■ **Work required**: For the records below, reproduce exactly the line that contains "This screenshot has width=1568, height=716." and all subsequent lines, with nothing left out and nothing added.

[Stored data entries]

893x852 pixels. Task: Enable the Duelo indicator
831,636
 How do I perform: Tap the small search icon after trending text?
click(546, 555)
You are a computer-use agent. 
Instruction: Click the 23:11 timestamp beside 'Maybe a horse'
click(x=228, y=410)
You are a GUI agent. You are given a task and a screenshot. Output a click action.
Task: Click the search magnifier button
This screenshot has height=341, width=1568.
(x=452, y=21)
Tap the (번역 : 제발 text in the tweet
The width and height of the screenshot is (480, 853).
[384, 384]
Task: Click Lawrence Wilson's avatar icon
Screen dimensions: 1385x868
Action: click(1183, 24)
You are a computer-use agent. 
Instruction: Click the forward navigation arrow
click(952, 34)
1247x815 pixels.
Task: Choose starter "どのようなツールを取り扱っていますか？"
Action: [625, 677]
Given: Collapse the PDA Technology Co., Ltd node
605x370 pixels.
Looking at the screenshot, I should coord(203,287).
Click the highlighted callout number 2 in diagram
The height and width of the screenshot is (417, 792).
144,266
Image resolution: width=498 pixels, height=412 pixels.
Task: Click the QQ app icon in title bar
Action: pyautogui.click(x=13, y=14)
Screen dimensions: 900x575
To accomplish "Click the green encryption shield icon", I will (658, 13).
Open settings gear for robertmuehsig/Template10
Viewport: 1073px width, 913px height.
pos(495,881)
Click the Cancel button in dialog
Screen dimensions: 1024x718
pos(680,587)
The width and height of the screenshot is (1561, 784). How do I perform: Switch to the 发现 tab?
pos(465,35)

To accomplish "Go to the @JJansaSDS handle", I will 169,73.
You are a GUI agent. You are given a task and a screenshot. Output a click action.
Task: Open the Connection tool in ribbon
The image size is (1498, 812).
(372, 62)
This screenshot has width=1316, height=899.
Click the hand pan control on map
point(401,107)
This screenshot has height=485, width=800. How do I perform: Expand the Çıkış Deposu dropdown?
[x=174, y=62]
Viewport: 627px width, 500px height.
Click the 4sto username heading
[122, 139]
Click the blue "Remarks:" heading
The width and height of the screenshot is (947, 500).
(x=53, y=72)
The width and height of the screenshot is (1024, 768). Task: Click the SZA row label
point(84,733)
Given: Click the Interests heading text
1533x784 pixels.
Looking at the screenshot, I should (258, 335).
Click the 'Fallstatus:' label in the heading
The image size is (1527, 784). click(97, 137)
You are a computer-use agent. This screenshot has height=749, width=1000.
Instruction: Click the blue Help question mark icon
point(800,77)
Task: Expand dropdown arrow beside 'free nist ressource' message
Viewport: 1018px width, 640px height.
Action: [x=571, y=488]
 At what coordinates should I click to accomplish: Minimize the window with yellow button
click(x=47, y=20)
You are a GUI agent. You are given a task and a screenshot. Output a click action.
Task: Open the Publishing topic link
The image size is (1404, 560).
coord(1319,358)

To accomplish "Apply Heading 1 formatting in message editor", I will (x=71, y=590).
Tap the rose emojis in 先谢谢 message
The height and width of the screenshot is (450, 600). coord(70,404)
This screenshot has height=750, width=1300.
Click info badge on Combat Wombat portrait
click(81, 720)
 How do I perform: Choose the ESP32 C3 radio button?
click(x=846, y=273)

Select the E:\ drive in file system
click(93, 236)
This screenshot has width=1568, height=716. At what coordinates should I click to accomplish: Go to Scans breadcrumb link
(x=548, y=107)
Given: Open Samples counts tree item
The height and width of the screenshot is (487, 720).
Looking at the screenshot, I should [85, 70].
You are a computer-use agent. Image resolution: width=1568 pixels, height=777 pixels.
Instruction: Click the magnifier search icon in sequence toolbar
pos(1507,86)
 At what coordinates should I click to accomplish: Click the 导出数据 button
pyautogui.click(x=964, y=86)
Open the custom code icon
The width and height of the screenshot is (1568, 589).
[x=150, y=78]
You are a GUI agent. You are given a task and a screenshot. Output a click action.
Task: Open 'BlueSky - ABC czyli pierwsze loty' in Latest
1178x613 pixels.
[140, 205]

■ **Answer for the task**:
This screenshot has width=1568, height=716. At what coordinates should I click to accomplish: Go to Scans breadcrumb link
(x=548, y=107)
Given: Open Samples counts tree item
The height and width of the screenshot is (487, 720).
Looking at the screenshot, I should [85, 70].
You are a computer-use agent. Image resolution: width=1568 pixels, height=777 pixels.
Instruction: Click the magnifier search icon in sequence toolbar
pos(1507,86)
 At what coordinates should I click to accomplish: Click the 导出数据 button
pyautogui.click(x=964, y=86)
Open the custom code icon
The width and height of the screenshot is (1568, 589).
[x=150, y=78]
You are a GUI agent. You are given a task and a screenshot. Output a click action.
Task: Open 'BlueSky - ABC czyli pierwsze loty' in Latest
1178x613 pixels.
[140, 205]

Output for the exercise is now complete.